Bologna, le ultime in vista del Celta Vigo

Italiano, che ieri ha compiuto 48 anni, ha presentato, nel quarto d'ora riservato alla stampa a Casteldebole prima di partire, una formazione piuttosto plausibile con Bernardeschi, Dominguez e Dallinga come uomini d'offesa. Ferguson è reduce da tre giorni di febbre. Probabile che a centrocampo siano Moro e Pobega i prescelti in mediana, in perdurante assenza di Freuler, che è pure in stand-by nella lista Uefa. Dietro ha sgambettato solo all'inizio anche Lucumi, il quale è sempre alle prese con un tendine che non gli dà tregua. A Vigo ci sono soltanto due centrali di ruolo, lui e Heggem, oltre a quattro laterali di difesa. Il Bologna ha fuori sia Vitik, sia Casale, e inoltre non è in lista il primo adattato De Silvestri, che domenica se l'è cavata nel ruolo contro la Lazio. "Vedremo se Lucumi ce la farà - dice preoccupato Italiano - perchè alla fine si è fermato. Lo valutiamo fino all'ultimo. In difesa siamo in grande difficoltà. Se non ce la facesse, andrebbe riadattato qualcuno. Lykogiannis? Può essere lui il papabile, anche se chiaramente non può avere l'abitudine ai movimenti di un centrale".
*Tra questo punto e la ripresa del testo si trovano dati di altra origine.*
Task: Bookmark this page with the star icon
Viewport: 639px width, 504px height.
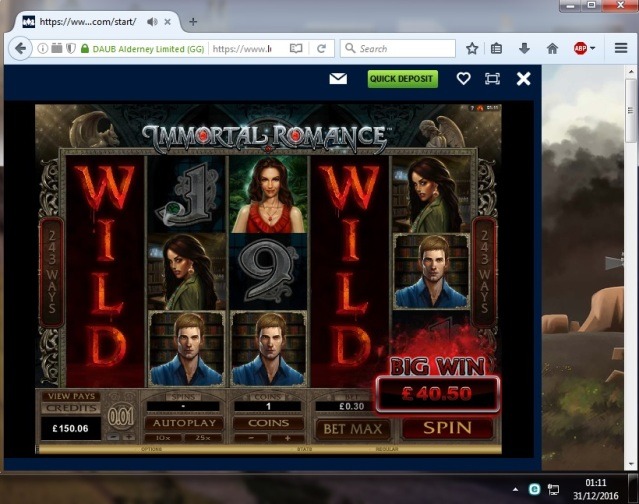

Bologna, occhio al Celta Vigo

Il tuffo nel ‘celtismo’ avviene per il Bologna all’indomani di un successo particolarmente prestigioso, il 2-0 ottenuto domenica scorsa in campionato al Bernabeu sul Real, che ha finito in nove. In porta per Vigo c’è l’ex interista Radu, il quale a Bologna evoca dolci ricordi, cioè l’erroraccio del 2022 che condannò i nerazzurri al Dall’Ara, con lo scudetto a prendere la via del Milan. In avanti ci sono uomini esperti come Iago Aspas e Borja Iglesias, accanto al ventunenne svedese Williot Swedberg, autore della doppietta decisiva a Madrid. Tra gli ex “italiani” c’è pure Marcos Alonso a guidare la difesa, il quale vestì il viola tra il 2013 e il 2016. Claudio Giraldez, uno dei tecnici della new wave coi suoi 37 anni, ama alternare i giocatori tra campionato e coppa: in Liga non sta andando benissimo, essendo il Celta soltanto decimo (in casa non ha ancora vinto), attualmente a -21 dal Barça capolista. Migliore invece il suo percorso in Europa League, dove Vigo ha un punto in più del Bologna, ma è reduce da una sconfitta esterna col Ludogorets.